The problem is illustrated by what the Senate Armed Services Committee did recently about the Divad (division air defense) gun called the Sgt. York. The committee gave the administration $256 million less than it requested, but still approved $150 million for fiscal 1986 for the gun.

The Divad is one of the Pentagon's major embarrassments. Its mission is to shoot down helicopters and other aircraft over a battlefield, but its range may be less than that of some weapons carried by attacking Soviet choppers. The Pentagon, which never admits defeat even at the most glaring of weapons Dunkirks, is planning to graft a Stinger missile onto the hapless Divad.

The Sgt. York may be crying out for a mercy killing, but Congress can't bring itself to pull the plug.

Congress rationalizes that it is cheaper in the long run to keep funding turkeys because ending them involves the payment of "penalty" or "termination" fees to defense contractors, the exact amount of which is classified information. Knowing what it does about General Dynamics' billing practices, it may be right.

Even with a cut of 3 percent in the $313.7 billion Reagan budget request, 1986's defense spending would be $19 billion over 1985's.

Bad as it is, it is going to get worse. This somber information comes from Gordon Adams of the Center on Budget and Policy Priorities, who for the past five years has studied defense spending. He is the author of "The Iron Triangle," an analysis of the unspoken conspiracy among the Pentagon, defense contractors and Congress to keep the defense budget growing.

Adams has created considerable chagrin in the Pentagon.
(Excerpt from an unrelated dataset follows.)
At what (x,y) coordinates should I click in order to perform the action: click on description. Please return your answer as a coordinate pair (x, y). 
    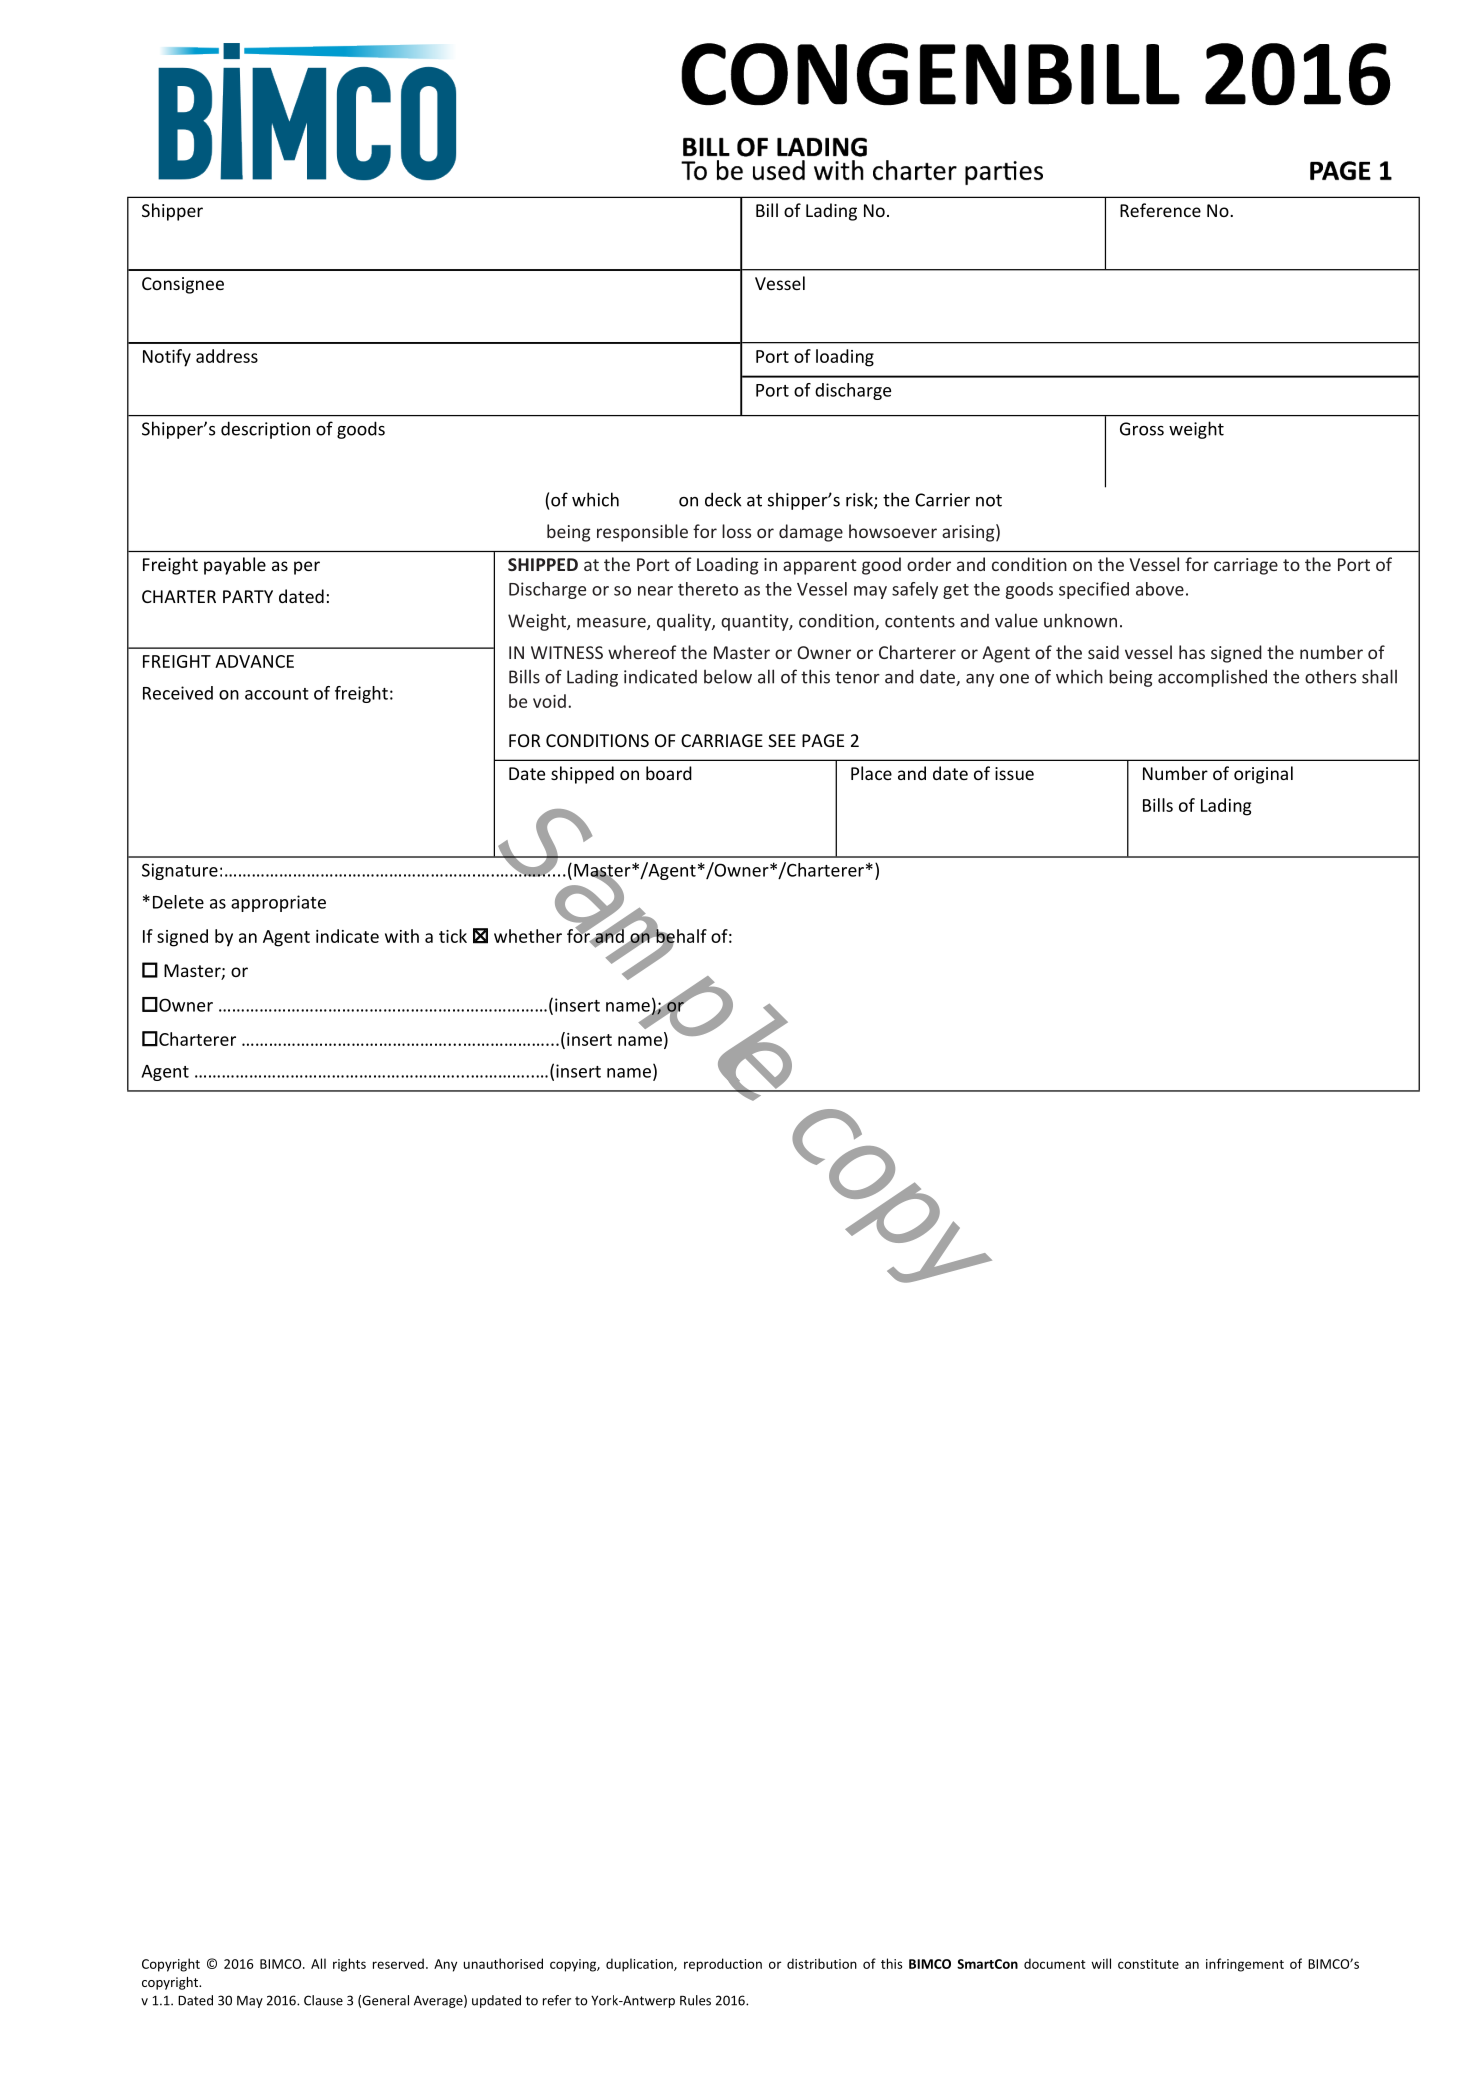
    Looking at the image, I should click on (265, 430).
Last year, he wrote a report called "Nuts and Bolts at the Pentagon: a Spare Parts Catalogue" and at the publication news conference invited a prominent local hardware store magnate, John D. Hechinger, as an expert witness. Hechinger said the Pentagon could have bought an Allen wrench for 25 cents at his store. The Pentagon managed to lay out $9,600 for one.

Cost overruns, which come from a systematic underestimation of the price of elaborate weapons systems, are an old story. The "backlog" of appropriated but unspent or unobligated funds is another -- the backlog is estimated to rise from $92 billion in 1980 to $280 billion in 1986. Yet, presidents get 95 percent of what they seek for the Pentagon.

Since taking office, Reagan has launched an unprecedented peacetime military buildup, with no end in sight. And his is what Adams calls "a weapons-driven budget." Fifty percent of the 1986 budget will go for weapons. Funds for operation and maintenance, which used to be 32 percent, have dropped to 25 percent.

The money for all that hardware is virtually locked in for years to come.

The situation is such that a new president, even say one of the George McGovern school of defense spending, couldn't do much about it. Adams estimates that by 1989, 85 percent of the the defense budget will be untouchable.

The effect on social spending is predictable. Cruel choices will become more cruel. We face more hideous economies, victimizing the least fortunate.

The president wants to take away free mailing privileges from the blind, something they have enjoyed for 81 years. He proposes, in the interests of cutting the deficit, to take the $38 million cost of sending large Braille books through the mail out of the budget and turn it over to the U.S. Postal Service, which would have to deal with it by increasing postal rates again. The sum involved is less than a quarter of the consolation money bestowed on the worthless Sgt. York, but such are the priorities when weapons matter most.

Pentagon spending has long been out of control. Adams' point is that it is also uncontrollable. And why does the public put up with it?

Adams thinks it's because the ordinary citizen, once he gets beyond the $9,600 Allen wrench and the $718 pliers, feels cowed by the hi-tech jargon of the Pentagon priests, is silenced by the incantation of the magic words "national security" and, like Congress, is often moved by self-interest. Defense contracts, however extravagant, mean jobs and money. The most preposterous weapons acquire constituencies, as the momentum of "Star Wars" attests.

Maybe Pogo's dictum applies: "We have met the enemy and he is us."